O modelo das eleições primárias, através do
qual um partido escolhe o seu candidato a um determinado cargo através de uma
auscultação de um universo mais alargado do que a sua direção política, não tem
uma tradição em Portugal. Os EUA já há muito vão por aí e a França começa a
testar o modelo.
Ontem, durante o congresso do PSD, assistiu-se
já a um curioso e atípico "ensaio". Aproveitando o sopro de otimismo que as
últimas estatísticas económicas insuflaram no partido, uma revoada de antigos
líderes entendeu por bem dar à costa. Se, no caso de Marques Mendes, alguma
discrição foi seguida, já Marcelo Rebelo de Sousa e Santana Lopes aproveitaram
habilmente o ensejo para se exporem ao seu eleitorado potencial, numa pouco
subliminar pré-prova para as presidenciais.
No caso de Marcelo, a sua dualidade de
comentador/político, depois da moção de Pedro Passos Coelho o ter excluído da
preferência da direção do partido, obriga-o a um exercício, muito inteligente,
através do qual, com humor e fidelidade oficiosa q.b., procura tocar a simpatia
que sabe que por ele tem uma grande parte da massa "laranjinha" (como ele gosta
de dizer) - o que, contudo, pode ser algo diferente de o querer como presidente.
Veremos se a "performance" foi suficiente para poder gerar o início de uma "vaga
de fundo" que o faça "regressar à terra", já que nestas coisas da política nada
é "irrevogável", como ele bem sabe.
Já Santana Lopes é um caso diferente. Desde há
uns anos, agora ajudado pelo papel na Misericórdia de Lisboa, tem procurado
construir uma imagem diversa do perfil "playboy" e pouco "statesmanlike" que os
portugueses dele haviam fixado, modelo que o seu efémero e patético governo
havia ajudado a instalar na memória coletiva. O modo pausado como agora fala, as
constantes referências religiosas que pontuam o seu discurso, o registo "humano"

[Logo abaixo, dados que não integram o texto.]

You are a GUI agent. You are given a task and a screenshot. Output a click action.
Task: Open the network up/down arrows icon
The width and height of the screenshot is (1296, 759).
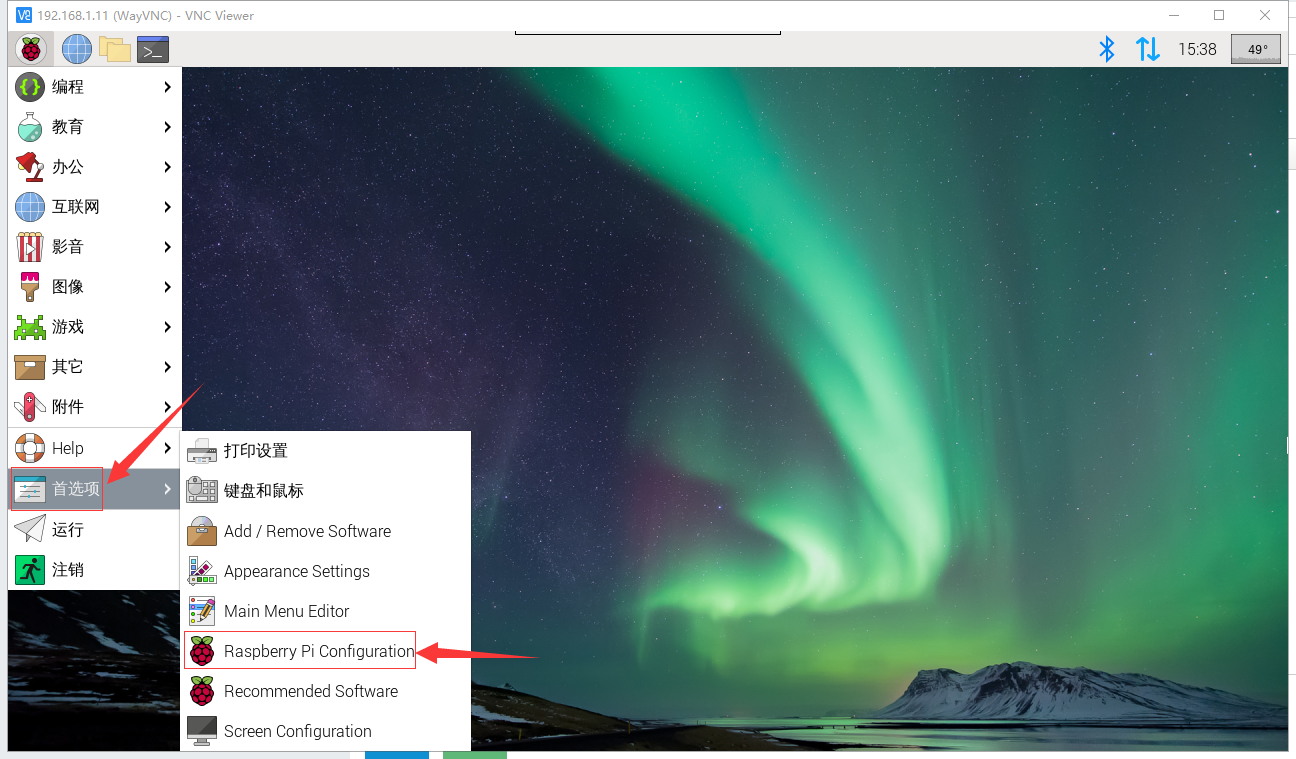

e com os desprotegidos da sorte que marca uma em cada duas palavras, desenham o
retrato cuidado de quem quer passar pelo contrário daquilo que sempre foi a sua
imagem junto dos portugueses.
Portugal é um país de memória muito curta. Se
para aí estiverem virados, os portugueses podem facilmente vir a esquecer a
"vichyssoise" de Marcelo e as "trapalhadas" de Santana. Uma coisa é certa: ambos
não deixarão de lembrar ao PSD a "fuga" de Durão Barroso para Bruxelas, se e
quando o declinante presidente da Comissão Europeia, esgotadas que sejam as
hipóteses das outras alternativas em matéria de postos internacionais, entender
que não tem outra escolha senão tentar regressar a Portugal via
Belém.
A procissão presidencial ainda vai no adro. Mas
os vários andores começam a engalanar-se. O pessoal das confrarias começa a
vestir as opas, os anjinhos do costume já agitam as asas e os fiéis começam a
alinhar na berma. Só falta a música, mas ela não tarda.